• Records to use
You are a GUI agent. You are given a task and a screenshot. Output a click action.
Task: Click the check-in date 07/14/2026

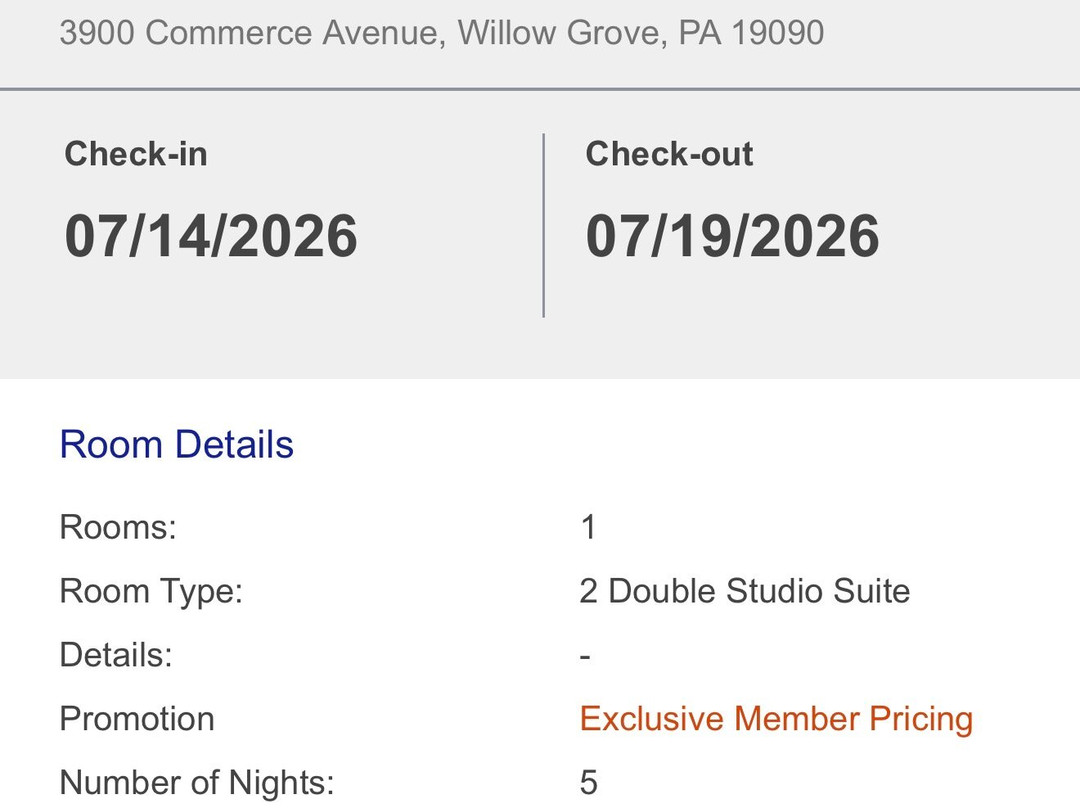[x=211, y=236]
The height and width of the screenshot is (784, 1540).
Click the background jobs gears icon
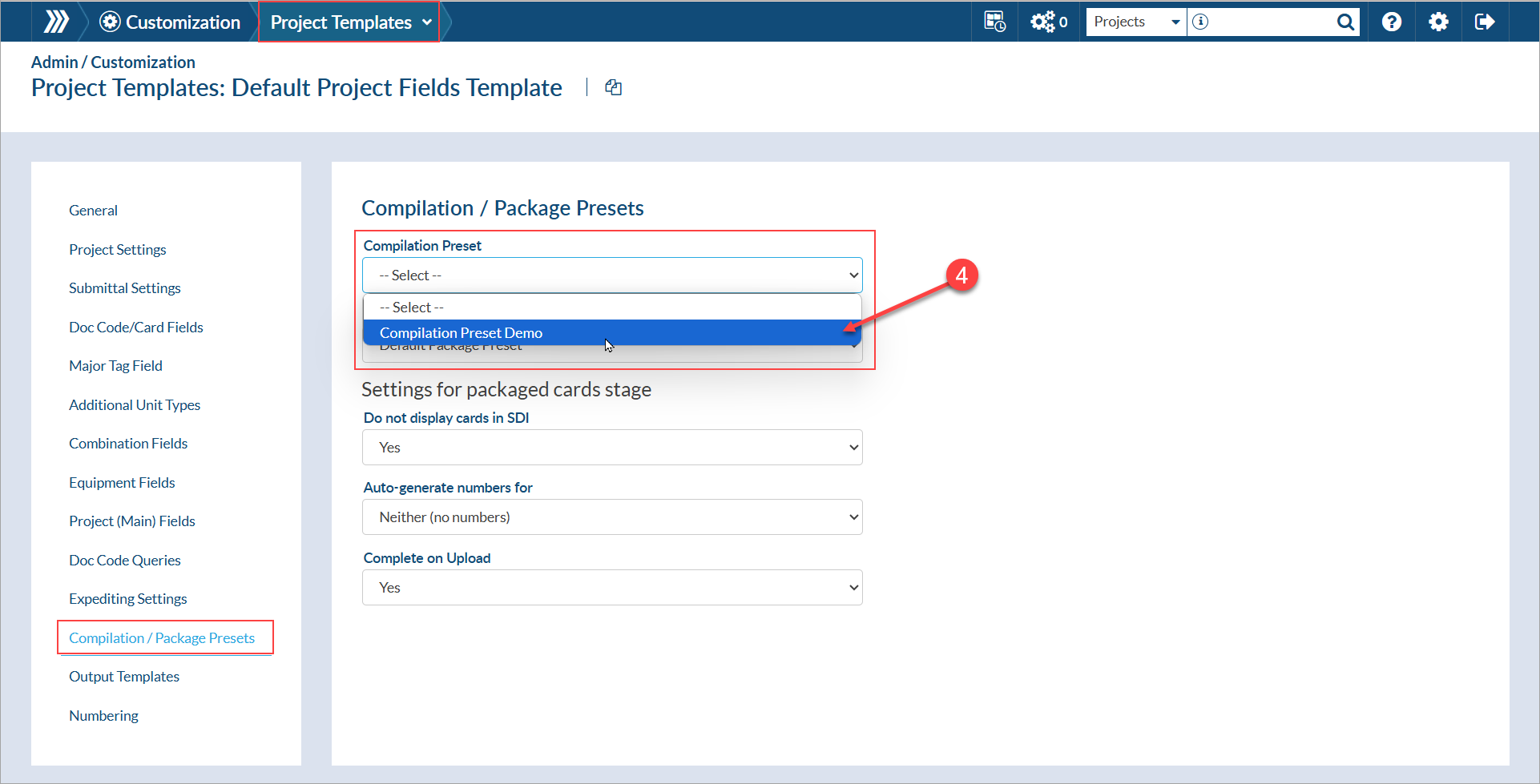[1043, 22]
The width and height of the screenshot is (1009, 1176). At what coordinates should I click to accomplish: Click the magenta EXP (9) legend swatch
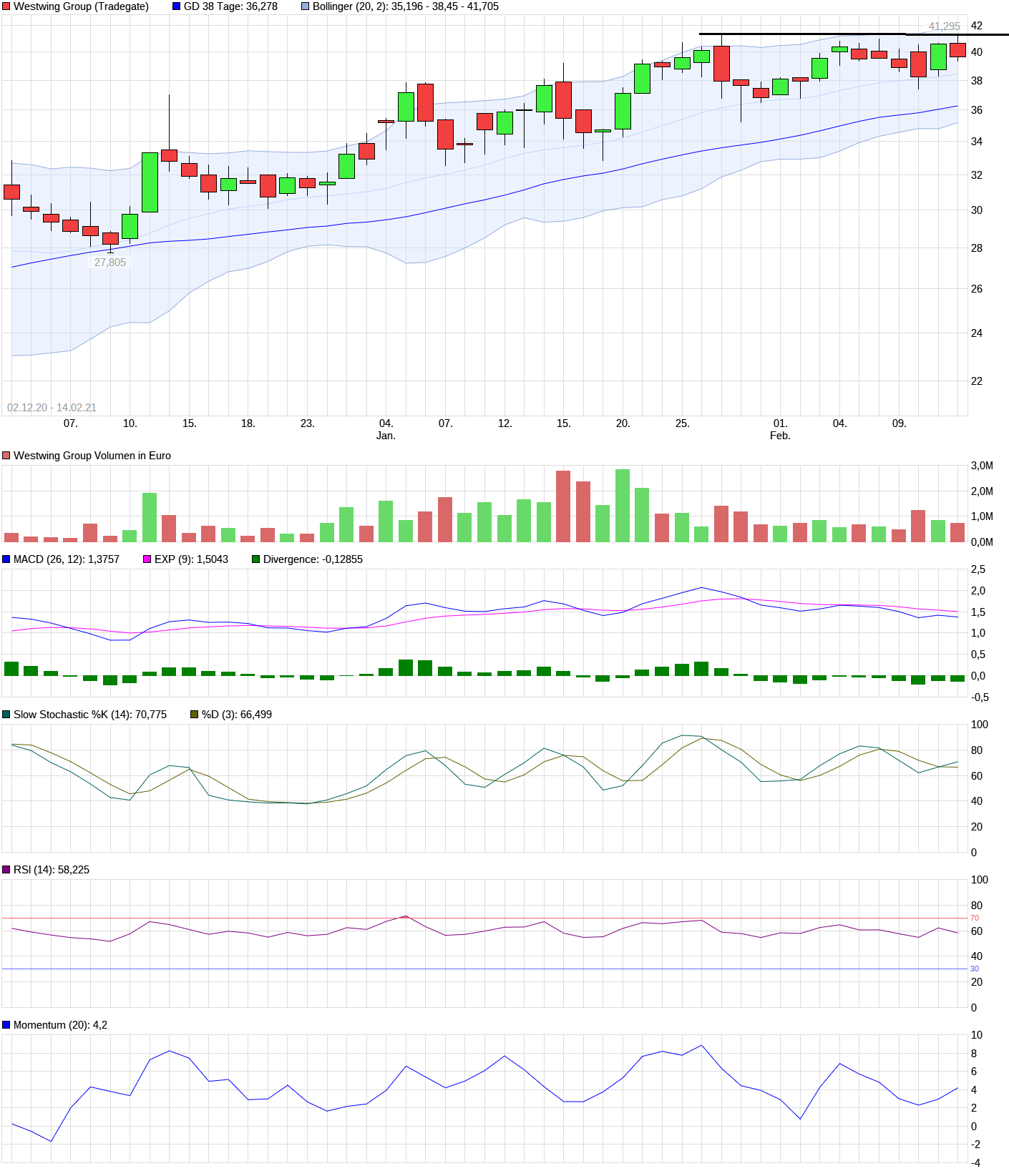tap(147, 559)
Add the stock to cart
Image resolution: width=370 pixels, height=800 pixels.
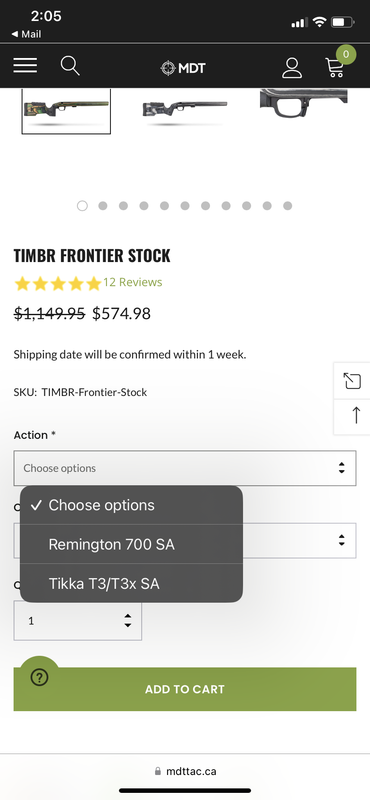[185, 689]
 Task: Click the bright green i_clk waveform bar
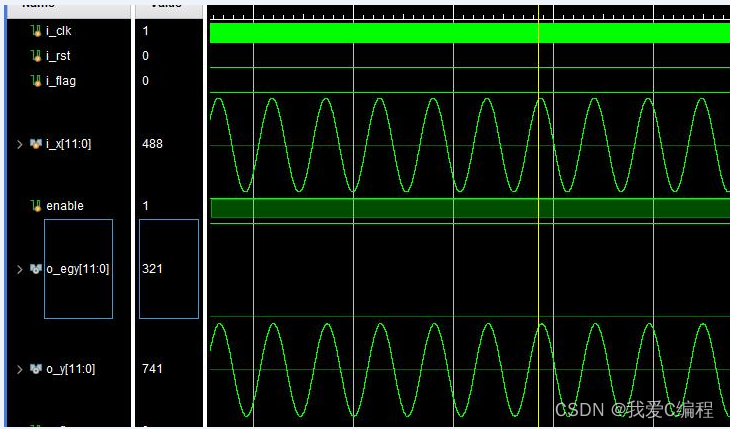pyautogui.click(x=400, y=32)
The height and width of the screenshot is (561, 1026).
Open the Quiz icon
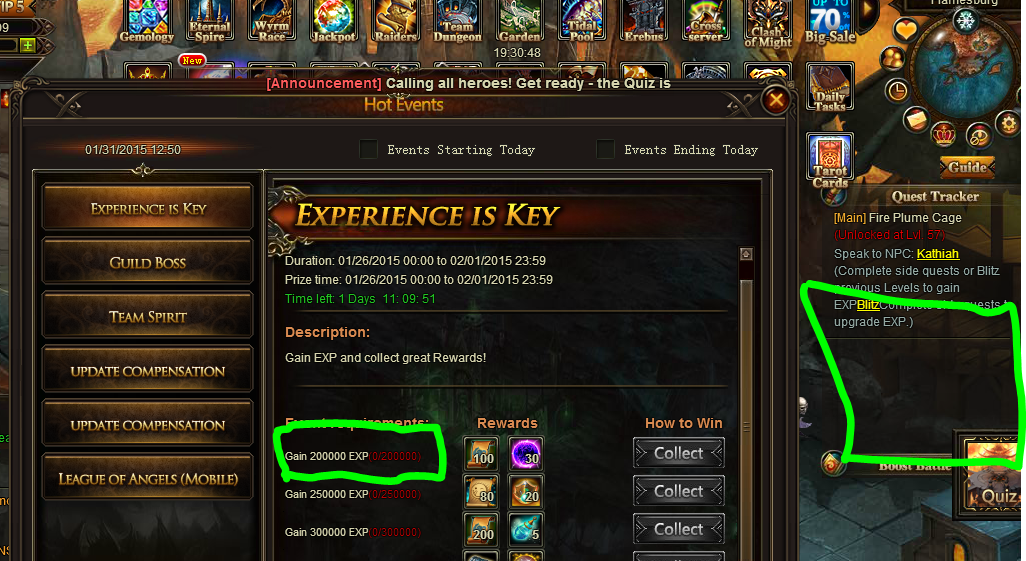992,476
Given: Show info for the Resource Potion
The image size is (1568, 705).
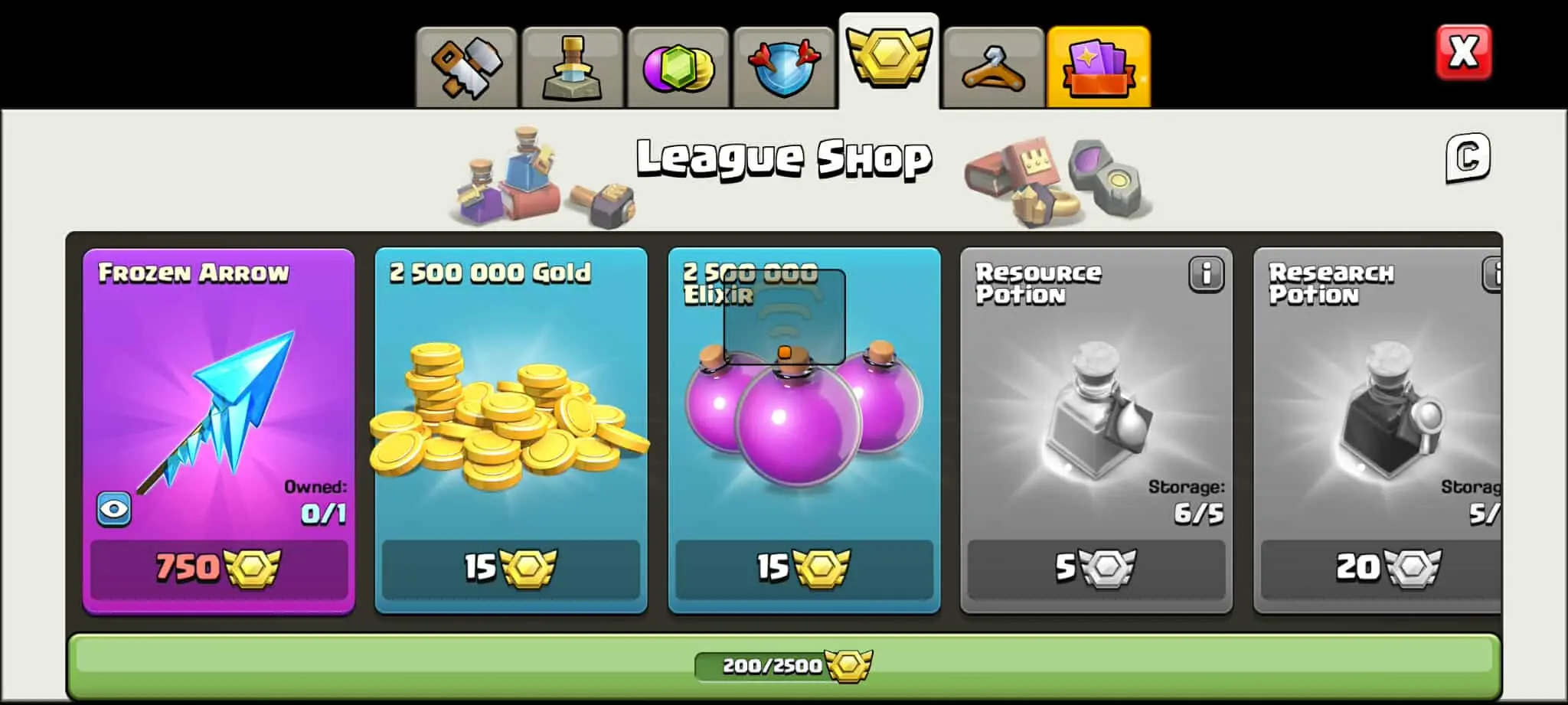Looking at the screenshot, I should click(x=1207, y=274).
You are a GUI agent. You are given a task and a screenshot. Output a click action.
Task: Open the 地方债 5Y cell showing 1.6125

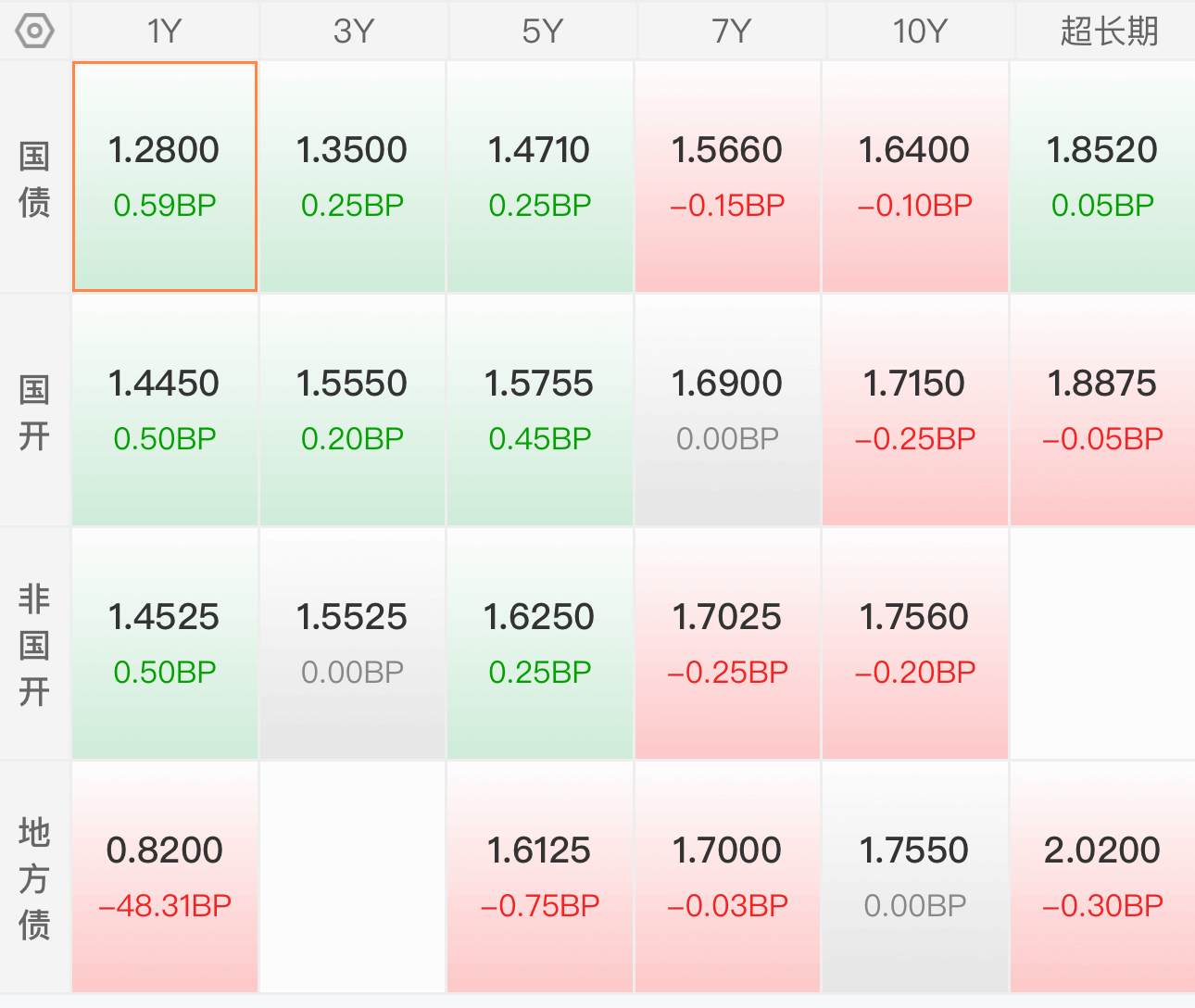click(x=540, y=877)
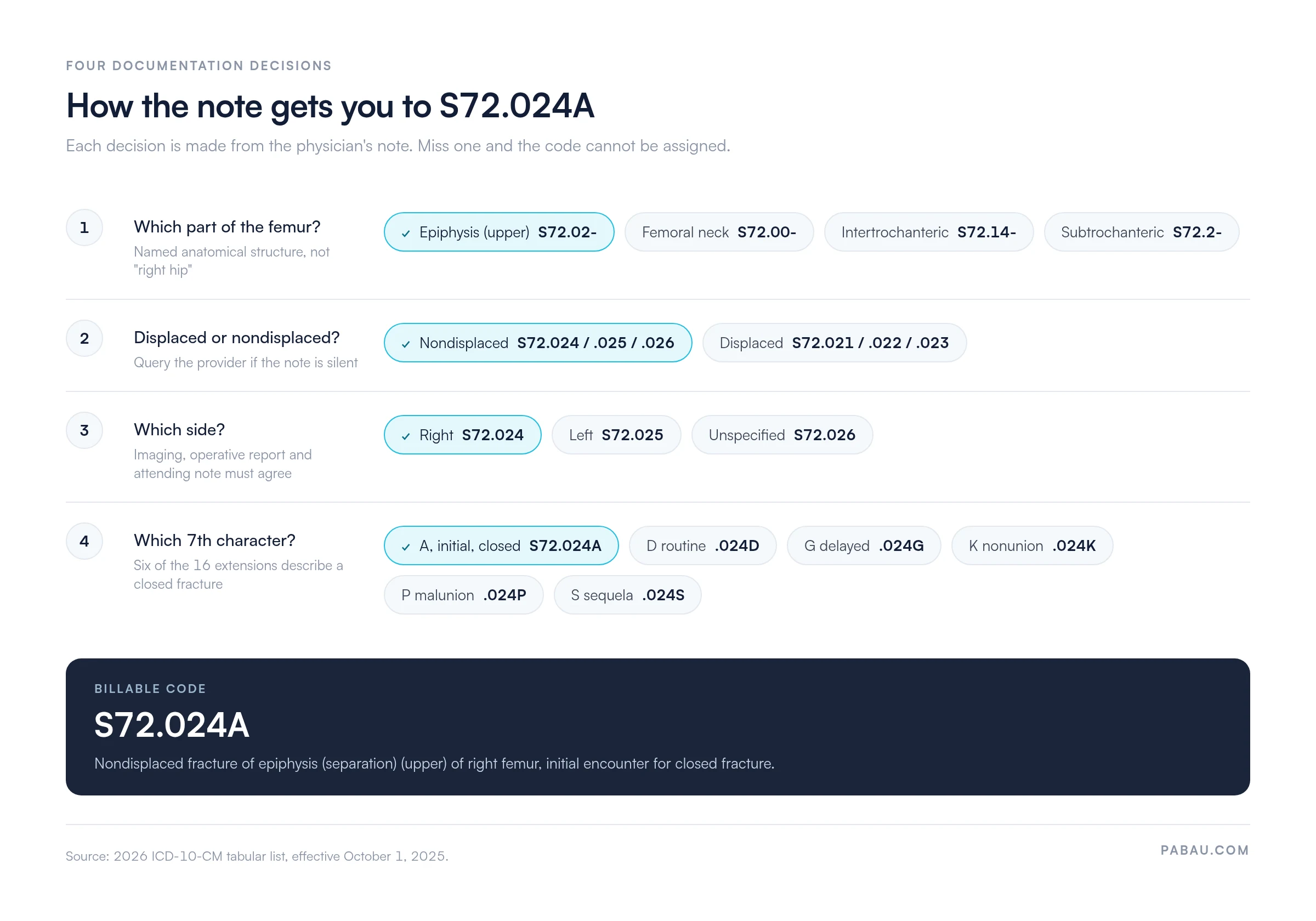Pick the D routine .024D extension
The width and height of the screenshot is (1316, 921).
point(703,545)
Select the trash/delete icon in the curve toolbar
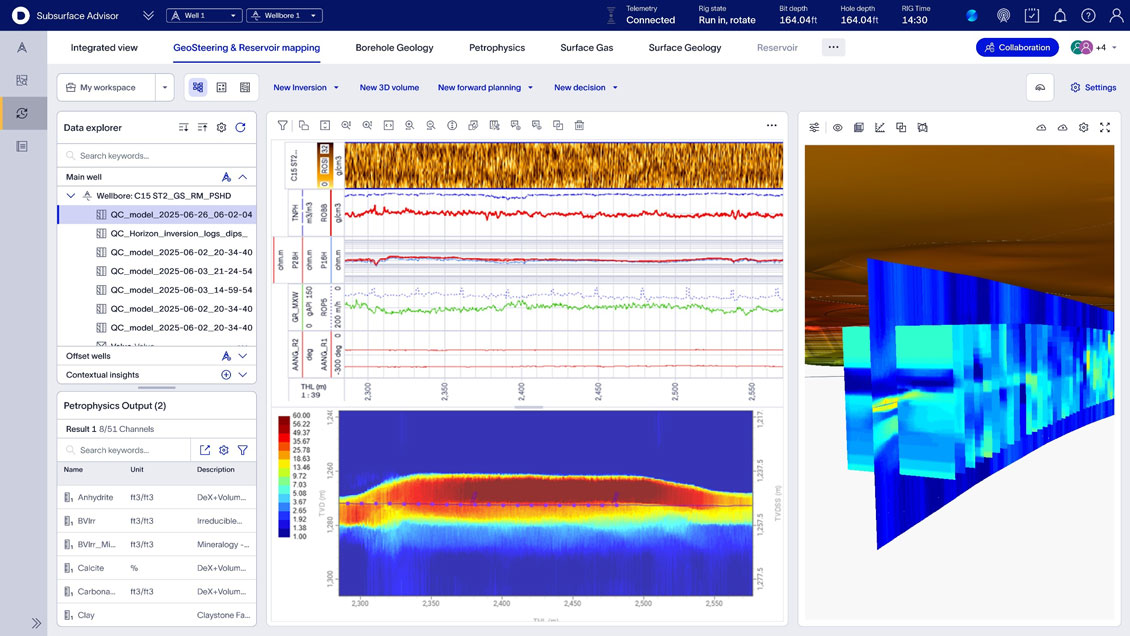This screenshot has width=1130, height=636. tap(579, 125)
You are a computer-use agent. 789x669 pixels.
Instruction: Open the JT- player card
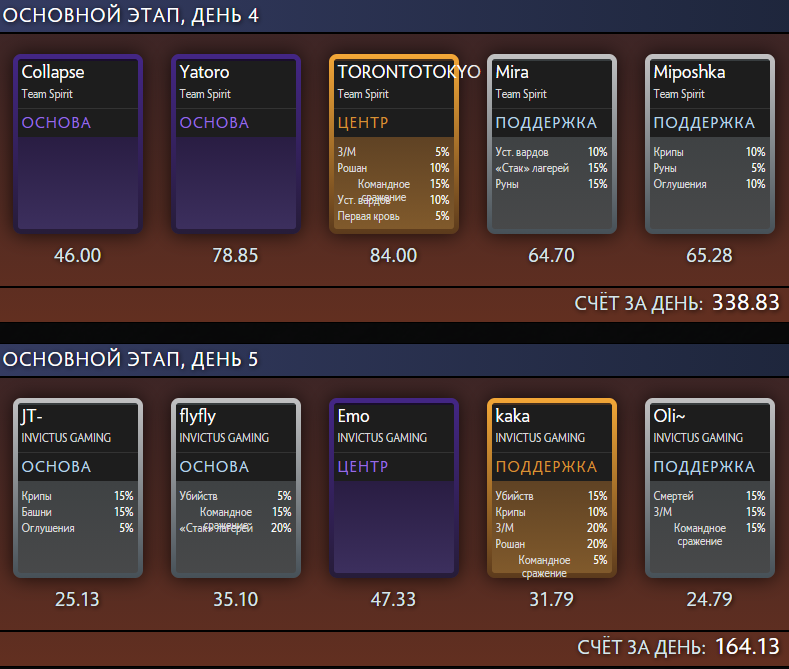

• What you should do
What is needed is an exact copy of every entry, minus the images.

• Exercise response
You are a GUI agent. You are given a task and a screenshot. Output a click action.
Task: Click the check-in date 07/14/2026

[x=211, y=236]
The height and width of the screenshot is (784, 1540).
Click the background jobs gears icon
[1043, 22]
The width and height of the screenshot is (1009, 1176). At what coordinates should I click to accomplish: Click the magenta EXP (9) legend swatch
tap(147, 559)
Add the stock to cart
Image resolution: width=370 pixels, height=800 pixels.
[185, 689]
 Task: Click the bright green i_clk waveform bar
pyautogui.click(x=400, y=32)
The height and width of the screenshot is (561, 1026).
Open the Quiz icon
992,476
Given: Show info for the Resource Potion
The image size is (1568, 705).
Looking at the screenshot, I should click(x=1207, y=274).
You are a GUI agent. You are given a task and a screenshot. Output a click action.
Task: Open the 地方债 5Y cell showing 1.6125

click(x=540, y=877)
Pick the D routine .024D extension
The width and height of the screenshot is (1316, 921).
point(703,545)
Select the trash/delete icon in the curve toolbar
This screenshot has width=1130, height=636. tap(579, 125)
You are a computer-use agent. 789x669 pixels.
Instruction: Open the JT- player card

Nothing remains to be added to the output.